An avenging lion turns into a maneater in “Contraband” director Baltasar Kormákur’s exotic animal opus “Beast” (** OUT OF ****) after African poachers armed with assault rifles slaughter its mate and cubs. Later, the titular lion takes its rage out on an entire village but refuses to dine on the flesh of the dead!

Predictably, the king of the beasts meets its match when it tangles with Dr. Nate Samuels (Idris Elbe of “The Suicide Squad”) and his two teenage daughters. They have just arrived from Brooklyn, New York, to visit Nate’s longtime friend Martin Battles (Sharlto Copley of “Hardcore Henry”).

Not only did Nate’s deceased wife Amahle (newcomer Naledi Mogadime) grow up in a nearby village, but Martin also had introduced them to each other. Nate’s daughters are captivated by Amahle’s photos of her African homeland.

Recently, she died from cancer, and Nate has been taking flak from his daughters Norah (Leah Jeffries of “PawParazzi”) and Meredith (Iyana Halley of “Licorice Pizza”). Primarily, he chartered their flight to Africa to get back into their good graces.

Neither Nate’s teenage daughters nor he are prepared for the sprawling South African bush. While making amends, they encounter that rogue lion. By this time, the lion has already wiped out an entire village.

We’re told the law of the jungle drove this noble creature to vengeance after its mate and cubs were slain for souvenirs. Mind you, “Beast” cannot compete with “Roar” (1981), probably the most realistic lion movie ever made. Incredibly,

“Roar” shows the jungle cats gnawing on the actors and actresses! Despite its stunning computer-generated lions, “Beast” amounts to cookie cutter pabulum with an obligatory anti-poaching message.

Lament as we must the tragic lion, this half-baked, 93-minute, R-rated thriller degenerates early into a routine, paint-by-numbers, man versus animal potboiler. The saving grace of “Beast” is its spectacular CGI which makes the eponymous predator appear ominous.

After picking up Nate and his daughters at the airport, Martin takes them on an excursion into the wild to show them a pride of lions. The catch is Martin raised the two male lions in the pride from cubs. When he approaches these huge cats, they pounce eagerly upon him to play.

The CGI is so seamless it looks like either Sharlto Copley or his stunt double is cuddling these mammoth creatures with their humongous paws and claws. Later, when the grieving lion tracks down poor Nate, the reason for the lion cuddling scene becomes apparent, since it foreshadows the finale.

Sadly, in their melodramatic efforts to heighten the horror, Baltasar Kormákur and writers Jaime Primak Sullivan of “Breaking In” and Ryan Engle of “Non-Stop” abandon all plausibility and turn the lion into a supernatural entity. The peril that our heroes face is compounded by their shortage of gas and firearms. The best scene occurs when the rogue male lumbers atop their vehicle and smashes a window pane with its paw.

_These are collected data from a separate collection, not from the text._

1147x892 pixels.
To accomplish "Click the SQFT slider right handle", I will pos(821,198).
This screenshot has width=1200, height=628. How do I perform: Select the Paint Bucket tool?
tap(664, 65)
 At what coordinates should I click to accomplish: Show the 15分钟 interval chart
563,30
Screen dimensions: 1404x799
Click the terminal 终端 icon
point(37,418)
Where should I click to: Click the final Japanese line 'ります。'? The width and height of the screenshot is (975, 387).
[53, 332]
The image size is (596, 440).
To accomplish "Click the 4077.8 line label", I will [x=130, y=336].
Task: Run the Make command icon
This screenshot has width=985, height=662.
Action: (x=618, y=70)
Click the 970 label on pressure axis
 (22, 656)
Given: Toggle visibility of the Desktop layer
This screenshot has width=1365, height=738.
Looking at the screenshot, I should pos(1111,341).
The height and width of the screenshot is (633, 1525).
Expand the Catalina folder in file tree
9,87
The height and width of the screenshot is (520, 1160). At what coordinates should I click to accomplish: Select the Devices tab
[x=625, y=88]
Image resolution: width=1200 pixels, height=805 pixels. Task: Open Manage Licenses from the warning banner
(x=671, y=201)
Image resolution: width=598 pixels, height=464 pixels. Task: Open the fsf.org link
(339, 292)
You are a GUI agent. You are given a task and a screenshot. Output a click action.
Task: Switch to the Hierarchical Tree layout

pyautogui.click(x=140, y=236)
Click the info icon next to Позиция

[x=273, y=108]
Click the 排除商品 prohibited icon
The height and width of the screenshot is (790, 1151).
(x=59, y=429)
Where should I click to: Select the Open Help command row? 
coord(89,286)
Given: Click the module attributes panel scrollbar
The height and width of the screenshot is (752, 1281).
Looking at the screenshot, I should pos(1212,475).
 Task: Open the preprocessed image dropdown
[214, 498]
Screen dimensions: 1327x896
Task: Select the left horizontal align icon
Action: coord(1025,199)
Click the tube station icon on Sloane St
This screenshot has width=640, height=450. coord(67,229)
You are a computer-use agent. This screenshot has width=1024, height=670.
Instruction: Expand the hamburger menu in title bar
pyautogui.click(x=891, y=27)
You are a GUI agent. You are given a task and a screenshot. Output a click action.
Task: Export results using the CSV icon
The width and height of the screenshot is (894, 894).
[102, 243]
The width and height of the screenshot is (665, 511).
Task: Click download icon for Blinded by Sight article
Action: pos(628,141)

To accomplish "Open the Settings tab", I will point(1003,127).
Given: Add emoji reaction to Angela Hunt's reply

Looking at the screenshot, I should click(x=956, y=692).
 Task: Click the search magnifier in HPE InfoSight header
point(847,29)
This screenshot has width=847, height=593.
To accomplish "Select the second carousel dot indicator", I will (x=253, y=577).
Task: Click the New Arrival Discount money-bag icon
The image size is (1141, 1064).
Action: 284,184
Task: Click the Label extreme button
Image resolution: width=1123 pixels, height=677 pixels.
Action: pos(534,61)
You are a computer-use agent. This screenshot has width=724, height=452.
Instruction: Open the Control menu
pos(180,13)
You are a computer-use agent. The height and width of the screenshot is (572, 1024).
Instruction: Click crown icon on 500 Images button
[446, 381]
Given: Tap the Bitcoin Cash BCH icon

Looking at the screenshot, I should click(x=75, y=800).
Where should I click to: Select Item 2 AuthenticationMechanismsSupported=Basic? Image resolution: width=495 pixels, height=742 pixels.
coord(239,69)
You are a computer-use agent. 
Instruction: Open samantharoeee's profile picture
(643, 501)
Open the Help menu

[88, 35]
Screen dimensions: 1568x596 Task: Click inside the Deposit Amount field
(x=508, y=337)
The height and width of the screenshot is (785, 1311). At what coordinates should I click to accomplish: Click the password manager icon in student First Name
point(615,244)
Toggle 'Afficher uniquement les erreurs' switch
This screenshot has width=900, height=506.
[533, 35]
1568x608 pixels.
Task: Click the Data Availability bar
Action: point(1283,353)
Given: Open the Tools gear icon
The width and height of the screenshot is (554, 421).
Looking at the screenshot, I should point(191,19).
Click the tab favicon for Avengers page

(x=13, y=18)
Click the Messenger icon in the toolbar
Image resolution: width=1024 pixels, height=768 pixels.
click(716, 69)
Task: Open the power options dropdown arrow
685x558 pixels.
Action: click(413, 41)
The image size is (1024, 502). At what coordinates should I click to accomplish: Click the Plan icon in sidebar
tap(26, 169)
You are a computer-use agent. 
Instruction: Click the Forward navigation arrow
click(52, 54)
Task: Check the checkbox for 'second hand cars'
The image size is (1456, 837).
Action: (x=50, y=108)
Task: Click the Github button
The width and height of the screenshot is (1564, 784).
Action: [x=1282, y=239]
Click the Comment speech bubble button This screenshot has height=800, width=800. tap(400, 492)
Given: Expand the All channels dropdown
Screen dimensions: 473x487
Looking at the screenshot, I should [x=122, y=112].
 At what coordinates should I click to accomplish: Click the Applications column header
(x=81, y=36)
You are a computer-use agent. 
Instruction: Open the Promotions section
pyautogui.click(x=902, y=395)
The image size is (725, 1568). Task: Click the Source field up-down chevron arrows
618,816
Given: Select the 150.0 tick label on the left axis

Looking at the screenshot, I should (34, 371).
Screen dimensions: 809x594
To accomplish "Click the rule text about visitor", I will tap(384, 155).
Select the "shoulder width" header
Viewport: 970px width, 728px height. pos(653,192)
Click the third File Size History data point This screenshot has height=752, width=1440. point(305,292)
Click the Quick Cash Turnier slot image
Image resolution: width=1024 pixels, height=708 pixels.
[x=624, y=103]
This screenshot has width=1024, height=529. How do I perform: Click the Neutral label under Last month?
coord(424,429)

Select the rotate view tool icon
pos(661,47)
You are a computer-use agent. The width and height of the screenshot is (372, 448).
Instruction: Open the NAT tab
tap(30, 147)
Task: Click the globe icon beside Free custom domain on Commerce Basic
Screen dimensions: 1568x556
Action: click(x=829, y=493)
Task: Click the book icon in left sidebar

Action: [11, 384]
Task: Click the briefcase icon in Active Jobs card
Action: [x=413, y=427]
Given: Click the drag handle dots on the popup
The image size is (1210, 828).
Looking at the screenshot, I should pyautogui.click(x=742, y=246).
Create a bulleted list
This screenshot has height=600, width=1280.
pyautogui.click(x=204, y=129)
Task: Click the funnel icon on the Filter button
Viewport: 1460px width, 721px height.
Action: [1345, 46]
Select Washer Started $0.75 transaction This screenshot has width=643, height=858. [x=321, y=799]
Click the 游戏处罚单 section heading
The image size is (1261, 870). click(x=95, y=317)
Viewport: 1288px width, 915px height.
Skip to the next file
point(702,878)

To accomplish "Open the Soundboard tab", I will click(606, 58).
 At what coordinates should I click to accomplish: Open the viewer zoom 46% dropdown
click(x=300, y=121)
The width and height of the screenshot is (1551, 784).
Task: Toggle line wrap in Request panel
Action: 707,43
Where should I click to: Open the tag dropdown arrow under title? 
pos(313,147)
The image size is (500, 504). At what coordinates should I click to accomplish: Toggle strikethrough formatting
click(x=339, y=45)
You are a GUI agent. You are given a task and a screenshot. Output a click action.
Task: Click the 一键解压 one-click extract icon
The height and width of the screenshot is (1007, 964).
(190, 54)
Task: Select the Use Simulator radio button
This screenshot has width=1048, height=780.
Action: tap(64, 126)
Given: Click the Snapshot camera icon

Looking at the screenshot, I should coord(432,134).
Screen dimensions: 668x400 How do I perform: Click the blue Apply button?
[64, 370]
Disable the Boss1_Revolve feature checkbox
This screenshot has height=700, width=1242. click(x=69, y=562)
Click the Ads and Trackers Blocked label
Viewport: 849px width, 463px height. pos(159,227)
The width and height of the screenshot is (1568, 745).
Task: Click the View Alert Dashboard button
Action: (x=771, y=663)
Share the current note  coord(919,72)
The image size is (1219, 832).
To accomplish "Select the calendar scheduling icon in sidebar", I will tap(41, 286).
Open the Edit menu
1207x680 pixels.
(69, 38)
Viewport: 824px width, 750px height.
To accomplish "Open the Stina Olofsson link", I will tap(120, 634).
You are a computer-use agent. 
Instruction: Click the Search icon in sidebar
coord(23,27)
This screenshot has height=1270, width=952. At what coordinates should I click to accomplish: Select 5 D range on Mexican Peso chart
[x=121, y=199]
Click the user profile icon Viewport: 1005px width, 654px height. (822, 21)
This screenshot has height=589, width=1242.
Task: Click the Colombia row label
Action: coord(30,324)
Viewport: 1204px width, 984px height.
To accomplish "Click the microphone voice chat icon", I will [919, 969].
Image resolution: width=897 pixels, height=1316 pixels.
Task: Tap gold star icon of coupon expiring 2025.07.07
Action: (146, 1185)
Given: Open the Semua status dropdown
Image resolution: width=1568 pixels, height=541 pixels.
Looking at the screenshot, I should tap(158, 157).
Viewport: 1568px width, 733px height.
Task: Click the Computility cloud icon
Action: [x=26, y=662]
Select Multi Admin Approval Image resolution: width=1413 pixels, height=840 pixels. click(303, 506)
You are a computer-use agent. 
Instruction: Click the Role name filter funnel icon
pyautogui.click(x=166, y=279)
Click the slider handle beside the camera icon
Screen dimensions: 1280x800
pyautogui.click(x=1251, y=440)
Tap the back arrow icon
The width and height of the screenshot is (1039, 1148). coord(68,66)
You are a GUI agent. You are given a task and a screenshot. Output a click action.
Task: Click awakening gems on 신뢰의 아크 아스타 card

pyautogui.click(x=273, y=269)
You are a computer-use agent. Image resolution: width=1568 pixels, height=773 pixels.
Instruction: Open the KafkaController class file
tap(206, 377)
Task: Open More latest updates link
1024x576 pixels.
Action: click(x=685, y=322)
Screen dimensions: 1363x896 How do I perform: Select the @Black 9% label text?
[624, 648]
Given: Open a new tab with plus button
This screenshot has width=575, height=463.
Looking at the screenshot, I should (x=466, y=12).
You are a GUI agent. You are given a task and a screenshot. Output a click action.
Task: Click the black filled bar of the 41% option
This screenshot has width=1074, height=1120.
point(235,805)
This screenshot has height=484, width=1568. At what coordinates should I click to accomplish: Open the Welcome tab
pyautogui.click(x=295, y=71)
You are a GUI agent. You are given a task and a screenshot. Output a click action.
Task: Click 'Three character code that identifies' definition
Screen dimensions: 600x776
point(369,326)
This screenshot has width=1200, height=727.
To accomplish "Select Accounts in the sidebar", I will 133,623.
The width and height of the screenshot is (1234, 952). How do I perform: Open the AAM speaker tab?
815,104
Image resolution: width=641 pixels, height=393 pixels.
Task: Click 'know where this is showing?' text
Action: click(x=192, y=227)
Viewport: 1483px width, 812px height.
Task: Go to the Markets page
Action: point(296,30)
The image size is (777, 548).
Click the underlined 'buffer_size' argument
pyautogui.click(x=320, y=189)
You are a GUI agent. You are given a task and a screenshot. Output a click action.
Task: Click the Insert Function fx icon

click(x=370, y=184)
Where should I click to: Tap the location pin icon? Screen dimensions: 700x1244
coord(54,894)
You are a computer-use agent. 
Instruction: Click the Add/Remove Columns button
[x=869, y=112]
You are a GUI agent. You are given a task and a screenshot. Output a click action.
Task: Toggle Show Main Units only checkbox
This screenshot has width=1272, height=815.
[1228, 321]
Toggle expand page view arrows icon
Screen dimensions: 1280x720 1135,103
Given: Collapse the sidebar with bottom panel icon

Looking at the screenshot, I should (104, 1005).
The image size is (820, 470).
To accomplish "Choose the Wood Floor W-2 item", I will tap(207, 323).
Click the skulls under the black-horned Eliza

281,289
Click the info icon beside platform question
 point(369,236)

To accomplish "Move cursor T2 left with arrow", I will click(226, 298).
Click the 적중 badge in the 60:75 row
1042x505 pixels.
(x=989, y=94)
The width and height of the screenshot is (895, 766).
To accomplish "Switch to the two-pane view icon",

After our heroes find themselves stranded in the middle of nowhere, they cannot abandon the vehicle. Tromping around atop the truck, the lion’s weight shifts the vehicle, and it topples into a ravine. The fall ruptures the gas tank and swamps the interior with fuel.

As the voracious lion approaches, the survivor trapped inside ignites the gasoline, and a fireball explosion envelopes lion, truck, and individual. Now, the survivors are no longer contending with an ordinary lion but a scorched predator that will stop at nothing to assuage its rage.

By this time, “Beast” has shed any illusion of reality. Happily, the filmmakers let the lion attack the poachers who wiped out its pride. One of the frightened poachers dies when he blunders into one of his own animal traps.

Dangling upside down by his ankle, the last thing this soul catches a glimpse of is the lion’s tonsils just before he dies. Naturally, we never see the lion rip these diabolical poachers to pieces. Instead, we’re treated to some bloodcurdling screams.

Meantime, the filmmakers taunt us with the possibility either Nate or his teen daughters may fall prey to this durable predator. Ironically, this catastrophe in the wild gives Nate and his daughters enough time to bond with greater fidelity.

Idris Elba delivers his usual immaculate performance, while garrulous Sharlto Copley chews the scenery as Nate’s long-winded best friend. As Nate’s daughters, Leah Jeffries and Iyana Halley are vulnerable damsels-in-distress.

Of course, Jeffries and Halley have a few close scrapes. Film editor Jay Rabinowitz does a competent job of generating anxiety, especially when our heroes brace the lions.

Judged on a goosebumps scale from ten-to-one, “Beast” struggles to register a five as a white-knuckled, survival saga with few surprises.